- [Task list]:
1. Answer these questions from the text on Prieschka:
(a) How many "possessed men" were documented in Prieschka in 1550?
(b) Who acted as spokesman for the peasants?
(c) In what year did the village's inhabitants adopt the Protestant faith?
2. Transcribe everything in the text on Prieschka from "The inhabitants of" down to "and other things.".

- [Text under study]:
════════════════

In 1550 it is documented that there were thirteen "possessed men" in Prieschka, where Sorbian was still spoken at that time. Fourteen years later the peasants from Prieschka, Würdenhain, Haida, and Reichenhain revolted against the bailiff Fuchs from Mühlberg. They set out their complaints in a document entitled "Die 10 Klageartikel der Dorfschaften Werdenhayn und Heide" and sent it to Dresden via the Amtmann. As they did not trust the official channels, they sent a second copy directly to the Elector "for his own hands". Among other things, they complained about the impairment of fishing and forestry rights as well as reduced wages for the construction of the castle in Mühlberg. Since the peasants' actions were considered dangerous and punishable, Dresden first ordered an investigation of the "deer leader. Hans Bräunig, the Kretzschmann (innkeeper) from Würdenhain, the spokesman for the peasants, was initially arrested. He and several other farmers involved were later fined.

The inhabitants of the village were parishioners of Würdenhain. They adopted the Protestant faith during the Reformation in 1541. However, the Catholic priest Thomas Bantzer, who was born on the Prieschka mill estate, refused to accept the Lutheran faith, built a cottage on the Würdenhain parish estate, and renounced his office. The first Lutheran pastor was ordained in Würdenhain on Ascension Day in 1541. However, the simple population did not give up the old customs and traditions easily, and in 1578 it was reported from the parish: "In Prieschka and Oschätzchen praise dances are held, with all kinds of frivolity, with twisting and other things.

════════════════

- [Extracted records]:
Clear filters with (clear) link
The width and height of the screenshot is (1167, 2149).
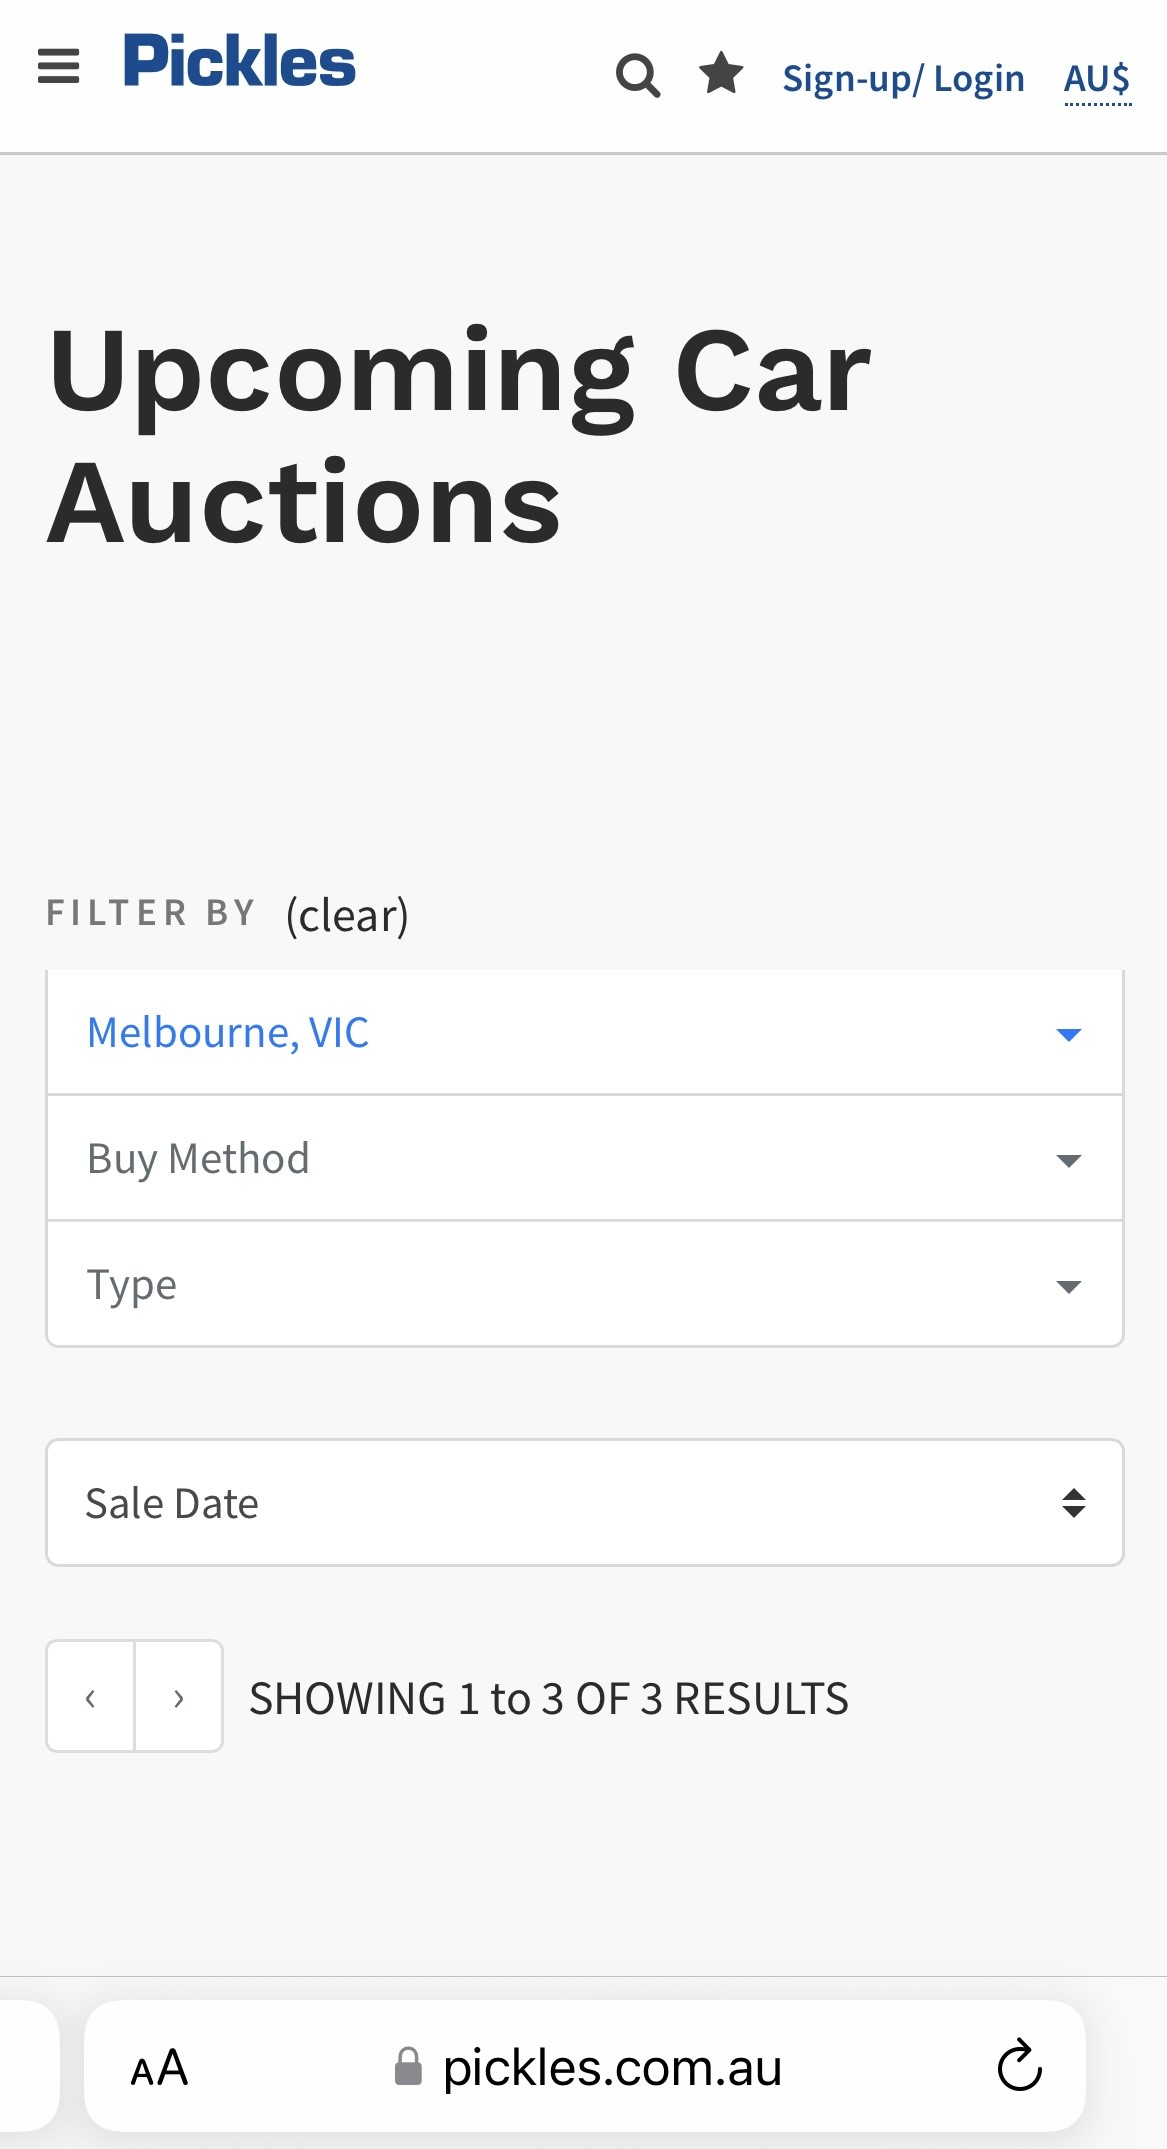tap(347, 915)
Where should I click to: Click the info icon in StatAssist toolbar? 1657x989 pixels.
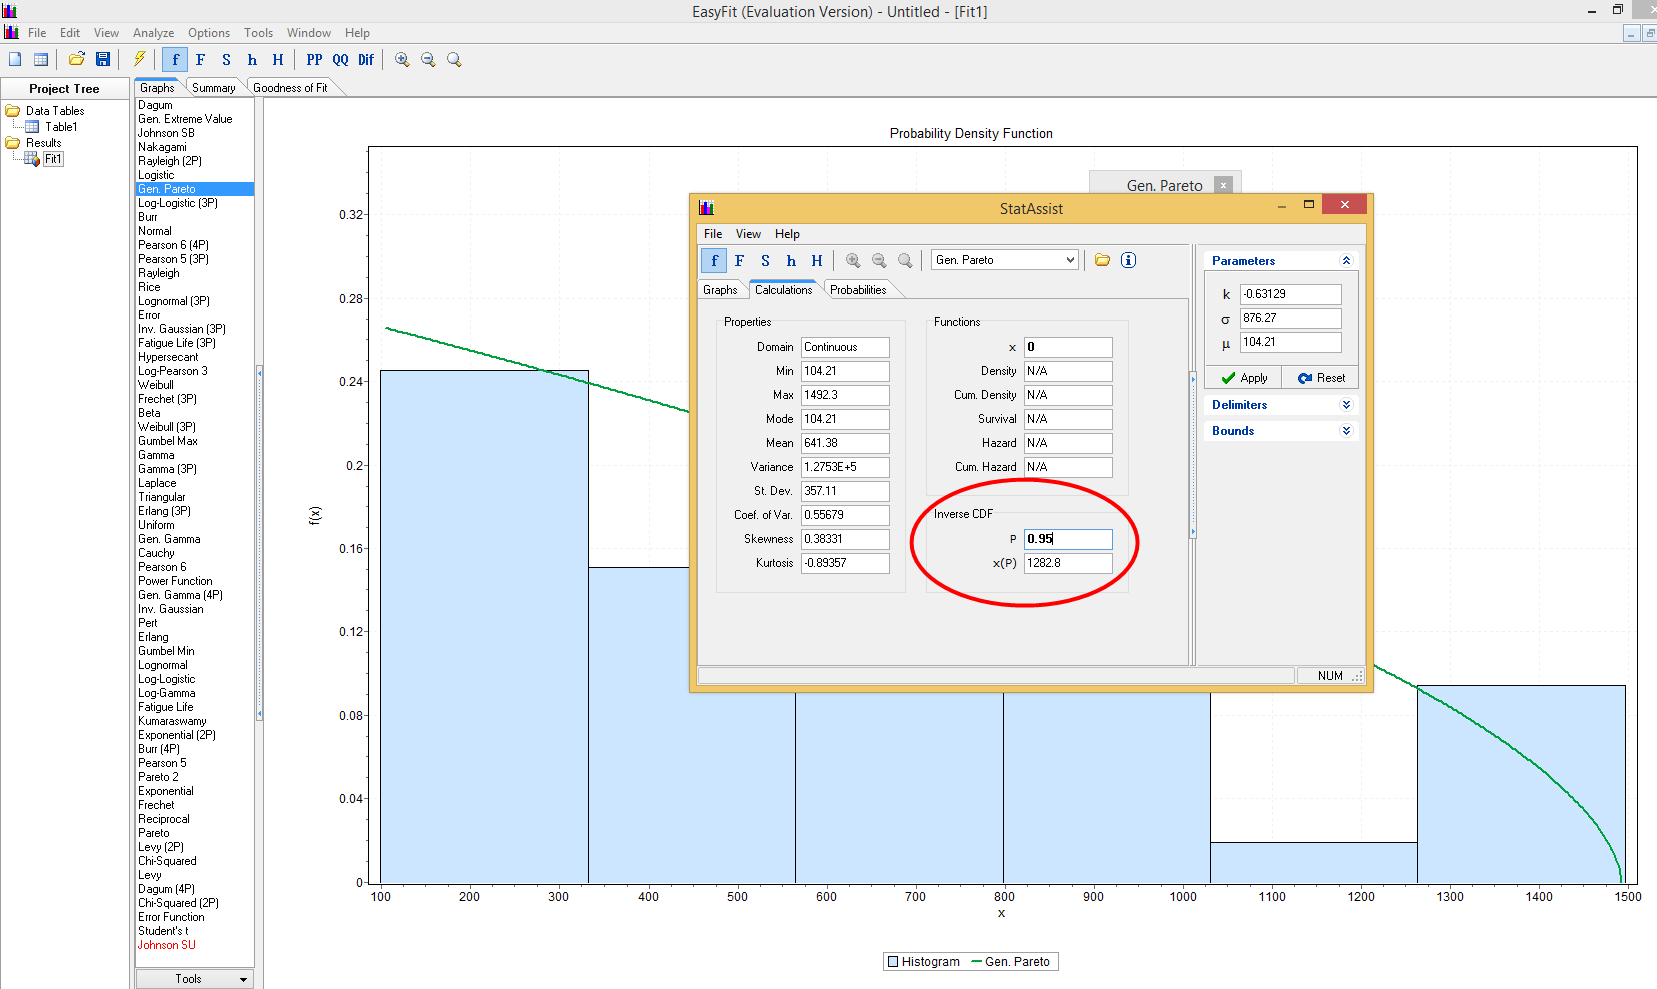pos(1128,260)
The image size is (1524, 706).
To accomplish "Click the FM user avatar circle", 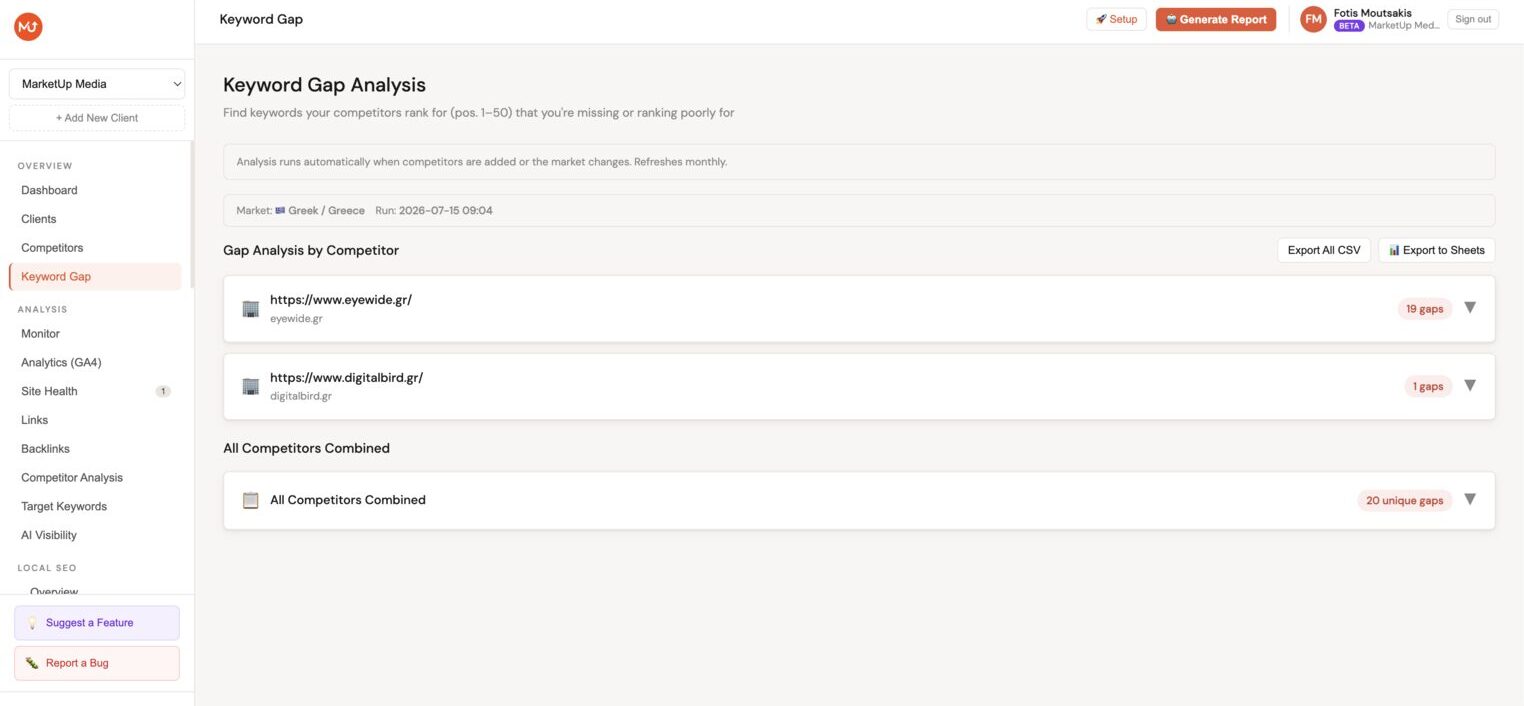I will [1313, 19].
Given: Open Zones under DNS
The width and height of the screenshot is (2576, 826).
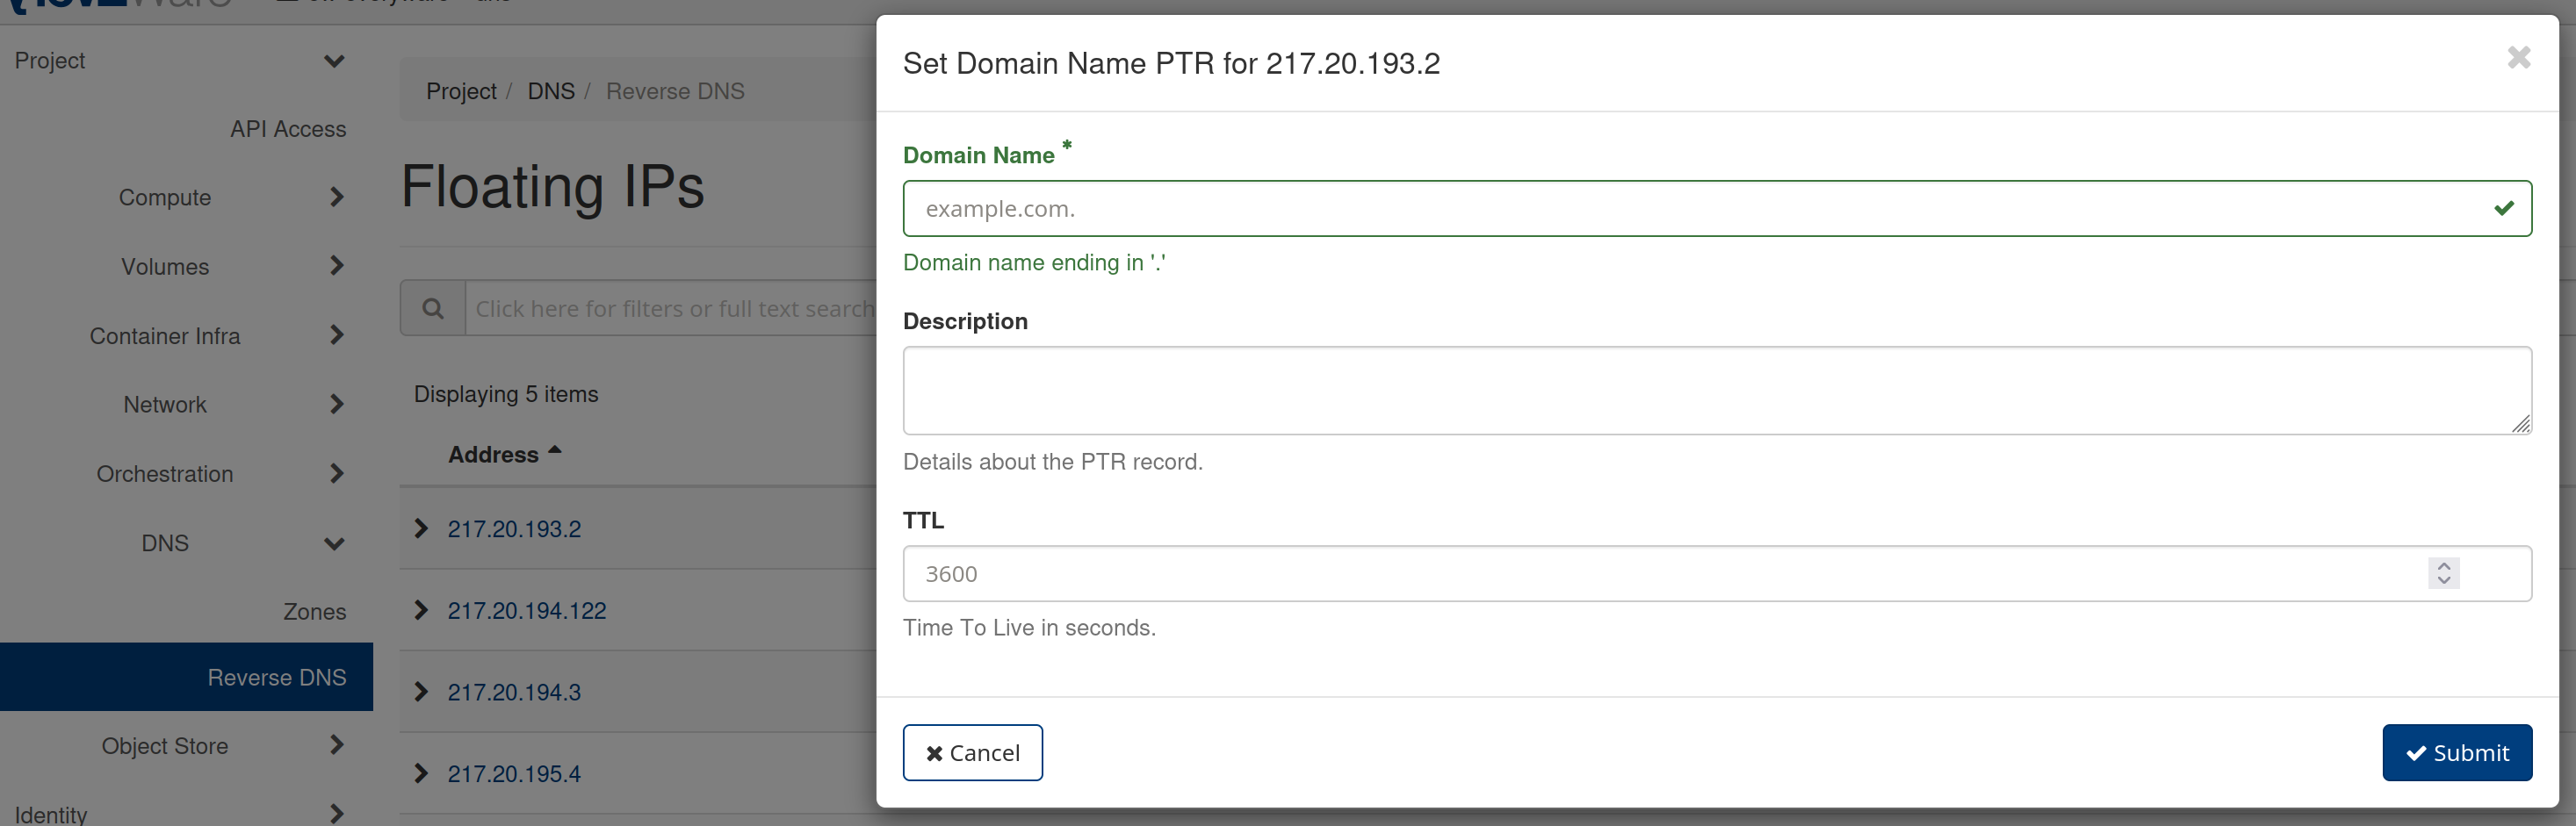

════════════════

- [Solutions to the exercise]:
1.
(a) Thirteen.
(b) Hans Bräunig, the innkeeper from Würdenhain.
(c) 1541.

2.
The inhabitants of the village were parishioners of Würdenhain. They adopted the Protestant faith during the Reformation in 1541. However, the Catholic priest Thomas Bantzer, who was born on the Prieschka mill estate, refused to accept the Lutheran faith, built a cottage on the Würdenhain parish estate, and renounced his office. The first Lutheran pastor was ordained in Würdenhain on Ascension Day in 1541. However, the simple population did not give up the old customs and traditions easily, and in 1578 it was reported from the parish: "In Prieschka and Oschätzchen praise dances are held, with all kinds of frivolity, with twisting and other things.